Nigel Wright, 45, sent letters to the supermarket giant demanding it pay him about £1.5million in Bitcoin for him to reveal what goods had been contaminated.
One of the stores Wright targeted was a Tesco in Lockerbie, Dumfries and
Galloway, where a shocked mum found pieces of metal in her child’s food.
More than 180,000 jars were recalled by Tesco in a bid to stop more customers unknowingly buying the tampered products.
Wright, who denied all allegations throughout his prosecution, carried out his destructive blackmail campaign between May 2018 and February 2020 using a single laptop and smartphone.
The sheep farmer, of Market Rasen, Lincolnshire, also sent letters threatening to inject salmonella into tins of food, a court heard previously.

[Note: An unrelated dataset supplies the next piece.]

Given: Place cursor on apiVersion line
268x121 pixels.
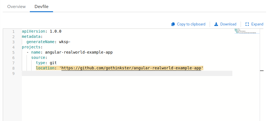Looking at the screenshot, I should [41, 31].
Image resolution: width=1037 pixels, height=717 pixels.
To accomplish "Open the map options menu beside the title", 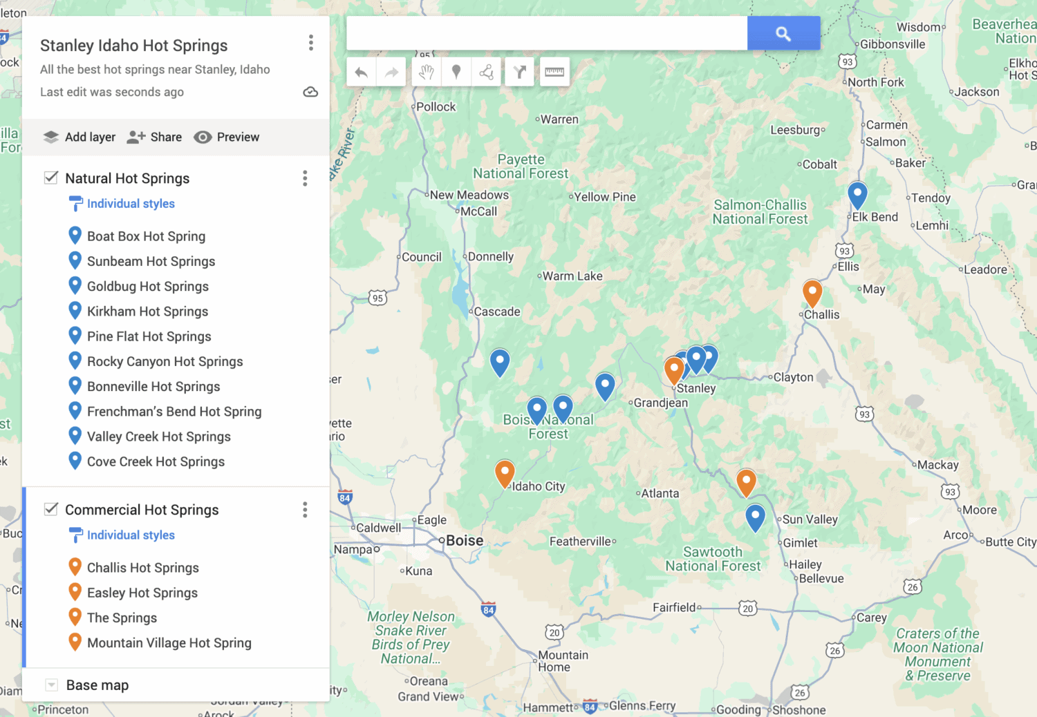I will [x=311, y=43].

Wright was earlier convicted at the Old Bailey of four counts of blackmail and two of contaminating food “with menaces” between May 2018 and February this year.
Jailing Wright at the Old
Bailey in London, the Judge Mr Justice Warby told him: “You chose to use threats of particularly blood-curdling nature, deliberately designed to exploit the vulnerability of children, and the consequent vulnerability of a supermarket concerned for its business.”
Andrew Campbell-Tiech QC, in mitigation, claimed Wright was an “unlikely criminal” and an “isolated” man who probably has a high level of autism.